The University of North Texas (UNT) abruptly shuttered an exhibition of works by Victor “Marka27” Quiñonez, whose practice centers the lived experience of immigrants in the United States and their inhumane treatment by federal agencies.
Ni de Aquí, Ni de Allá — Spanish for “neither from here nor from there” — opened on February 3 and was slated to run through May 1 at the College of Visual Arts and Design (CVAD) Galleries in the UNT Art Building.
Initially curated by Kate Fowle for Boston University Art Galleries, where it was on view for three months last year, the show notably included several works from Quiñonez’s acclaimed I.C.E. Scream series — life-sized sculptures of paletas, or ice pops, that are both tributes to Latine immigrant culture and searing critiques of the violence inflicted by Immigration and Customs Enforcement (ICE). Certain pieces feature handcuffs or revolvers suspended in the transparent resin. Other works in the exhibition, including graffiti, paintings, and an immersive installation, touched on Quiñonez’s Indigenous roots and street art background.

Quiñonez told Hyperallergic that he learned about the show’s abrupt closure through messages from students on social media. They sent him photos showing the gallery’s distinctive glass windows covered with brown paper sheets, blocking the view inside. Mentions of the exhibition were scrubbed from the school’s website.
A few days later, on February 11, the artist received a four-line email from Stefanie Dlugosz-Acton, director of the CVAD Galleries.
“I am writing to let you know that the university has terminated the art loan agreement with Boston University Art Galleries for ‘Ni de Aquí, Ni de Allá.’ The university is making arrangements to return the exhibit to Boston University,” read the email, reviewed by Hyperallergic.
“Any activities associated with the exhibition are no longer necessary,” Dlugosz-Acton continued, concluding with the offer to reimburse Quiñonez for any travel expenses.

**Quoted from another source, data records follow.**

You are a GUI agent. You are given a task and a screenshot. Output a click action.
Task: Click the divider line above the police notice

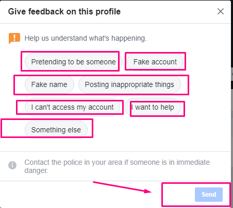(115, 151)
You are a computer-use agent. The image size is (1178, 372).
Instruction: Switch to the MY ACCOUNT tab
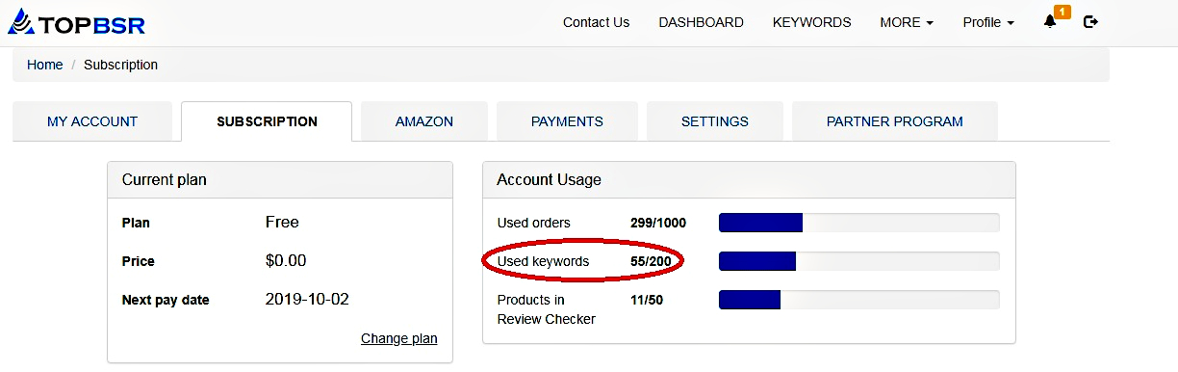click(92, 121)
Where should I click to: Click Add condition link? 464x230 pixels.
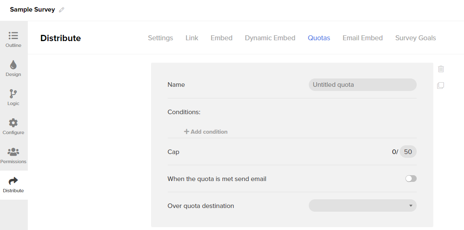pyautogui.click(x=206, y=132)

The University of North Texas did not immediately reply to Hyperallergic‘s request for comment. The school has not issued a public statement about the exhibition closure.

UNT’s main campus is located in Denton, about 40 miles from Dallas, the Mexican-born artist’s native city. On its website, UNT proudly boasts being “one of the nation’s most diverse universities,” with 11,000 students — about a quarter — identifying as Hispanic.
In a phone call from Brooklyn, where he currently resides, Quiñonez said the show’s cancellation hit him especially hard, given his own immigrant story and the surge of aggression under President Trump.
“I saw my father get deported,” he said. “I’ve seen families and children being pulled away from each other in front of my eyes, in New York, in Texas. It’s heartbreaking.”
The exhibition, he continued, was “about dual identity, about what it means to grow up in the US but also be from another country.”
Since the start of Trump’s second term, the administration has deported over half a million people inside the country and at the border. A record 73,000 individuals are being held in detention as of mid-January, many of them in dangerous and inhumane conditions, with reports of sexual abuse and physical torture.
Quiñonez acknowledged that he was not given a reason for the exhibition’s termination and could only speculate about the motive, but suspects that it was part of an eerily familiar pattern of censorship against artists who speak out against the government.
“It’s been a trend in this country to suppress any kind of expression that’s going against what this administration is doing to civilians and this regime that’s been harming and murdering people,” Quiñonez told Hyperallergic.
“They say ICE is supposed to be helping people, but detention centers are just another word for privatized prisons,” he continued. “My work speaks to the vulnerability of the communities affected by that.”
Parallel to its escalation in violence against immigrants and civilians, including deadly attacks by ICE and Customs and Border Protection in Minneapolis, the Trump administration has unleashed a campaign of repression in the cultural sector. Amy Sherald’s withdrawal of an exhibition at the Smithsonian Institution over fears that her portrait of a trans woman would be censored is a major example, but similar incidents have unfolded at institutions across the country, including universities. Last fall, a long-running exhibition of political art at East Tennessee State University was discontinued after a wave of right-wing backlash over works critical of conservative figures.
“What we need more than anything right now is for galleries and museums and institutions to step up and show important work that speaks to the challenges in our country,” Quiñonez said, “and to have the courage to exhibit that work and support the artists who are making it.”